4.33Although studies have shown that the Services Directive has reduced barriers to intra-EU services trade, generating economic benefits, its effects have been less far-reaching than envisaged.22 In part this is because the Directive leaves scope for Member States to impose restrictions on the freedom of establishment and the freedom to provide services where they deem them to be non-discriminatory, justified and proportionate. These criteria leave room for interpretation, and as a consequence there has been significant divergence between different Member States’ interpretations of what restrictions are justified and proportionate meaning that some EU markets are consequently more restrictive than others. A mutual evaluation process by Member States in 2010–11 confirmed that the Directive had been unevenly implemented by Member States.23

The Single Market Strategy

4.34In 2015, in response to these concerns, the European Commission adopted the Single Market Strategy in which it indicated its intention to bring forward measures designed to tackle barriers to services trade within the EU.24 It said that it would attempt to improve the opportunities for businesses and professionals to move across borders, which would include a ‘services passport’ in order to streamline the administrative procedure that EU service providers have to follow when seeking to expand their activities to other EU countries.

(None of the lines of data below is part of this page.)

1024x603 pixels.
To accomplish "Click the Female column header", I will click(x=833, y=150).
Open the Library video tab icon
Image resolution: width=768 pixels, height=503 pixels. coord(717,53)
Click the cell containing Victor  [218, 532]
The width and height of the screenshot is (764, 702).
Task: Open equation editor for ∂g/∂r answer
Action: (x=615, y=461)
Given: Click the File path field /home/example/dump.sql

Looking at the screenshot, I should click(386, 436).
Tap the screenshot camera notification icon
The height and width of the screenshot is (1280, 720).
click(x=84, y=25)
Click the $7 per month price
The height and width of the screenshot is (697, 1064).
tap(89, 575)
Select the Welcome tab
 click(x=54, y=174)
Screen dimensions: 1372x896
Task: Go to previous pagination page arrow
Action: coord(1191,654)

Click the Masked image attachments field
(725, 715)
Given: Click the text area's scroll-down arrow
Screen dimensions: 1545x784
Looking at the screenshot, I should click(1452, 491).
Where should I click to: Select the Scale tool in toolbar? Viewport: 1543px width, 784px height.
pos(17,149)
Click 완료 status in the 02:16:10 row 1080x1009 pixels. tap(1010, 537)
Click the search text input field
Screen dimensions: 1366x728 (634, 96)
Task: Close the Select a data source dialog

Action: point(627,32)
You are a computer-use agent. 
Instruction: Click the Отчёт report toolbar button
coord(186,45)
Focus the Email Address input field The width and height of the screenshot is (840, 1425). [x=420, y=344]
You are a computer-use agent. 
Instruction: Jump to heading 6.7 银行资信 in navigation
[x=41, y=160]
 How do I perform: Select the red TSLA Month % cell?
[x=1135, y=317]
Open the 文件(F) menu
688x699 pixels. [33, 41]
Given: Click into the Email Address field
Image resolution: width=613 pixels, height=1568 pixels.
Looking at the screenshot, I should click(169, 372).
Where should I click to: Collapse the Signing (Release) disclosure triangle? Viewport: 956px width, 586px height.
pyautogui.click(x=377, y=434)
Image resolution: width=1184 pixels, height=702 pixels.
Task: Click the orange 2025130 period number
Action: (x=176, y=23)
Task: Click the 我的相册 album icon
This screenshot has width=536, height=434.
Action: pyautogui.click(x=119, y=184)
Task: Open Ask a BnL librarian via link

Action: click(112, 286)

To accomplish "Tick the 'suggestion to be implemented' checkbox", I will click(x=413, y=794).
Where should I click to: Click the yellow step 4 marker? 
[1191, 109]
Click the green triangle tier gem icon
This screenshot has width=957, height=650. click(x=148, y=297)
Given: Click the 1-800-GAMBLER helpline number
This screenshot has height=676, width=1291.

4.35The scope of the services passport was the subject of significant debate among the Member States. The UK and a number of like-minded countries lobbied the Commission to introduce an ambitious proposal for a services passport, which would not only reduce administrative burdens but also seek to reduce the level of restrictiveness to services trade; however, many Member States were wary of any proposal to reopen the Services Directive itself, in part due to the political backlash generated by the original ‘Bolkenstein’ draft of the Directive, which would have extended the country-of-origin principle (used in the Single Market for goods) to services markets.

4.36On 10 January 2017, following a lengthy public consultation and period during which the proposals were developed, the European Commission brought forward a package of legislative and non-legislative proposals on services designed to facilitate cross-border services trade. Each of these proposals is covered in a separate chapter in this week’s report. The proposals include:

The Commission’s proposals

4.37The Regulation and Directive that will give effect to the European services e-card are integrally connected and best considered as a single legislative proposal.

4.38The Commission’s starting point for the proposal is the lack of Single Market integration which exists for a variety of service sectors. This lack of integration is most pronounced for construction services and a number of other business services, including architecture. As a result, relatively few service providers provide services cross-border or set up a secondary establishment elsewhere in the EU, which means that competition is reduced, leading to an inefficient allocation of resources, limited choice for consumers and high prices. As services are an important input into the operations of many other businesses, “underperforming business services also carry an important cost in terms of the competitiveness of the EU’s industrial economy”.

4.39The Commission identifies four drivers that underpin this problem:

4.40Collectively, these problems mean that service providers wishing to do business in another EU Member State on either a temporary or a permanent basis find it hard to navigate complex administrative formalities in different languages and with substantial paperwork. These complexities act as non-tariff barriers to cross-border trade and prevent businesses from exploiting export opportunities.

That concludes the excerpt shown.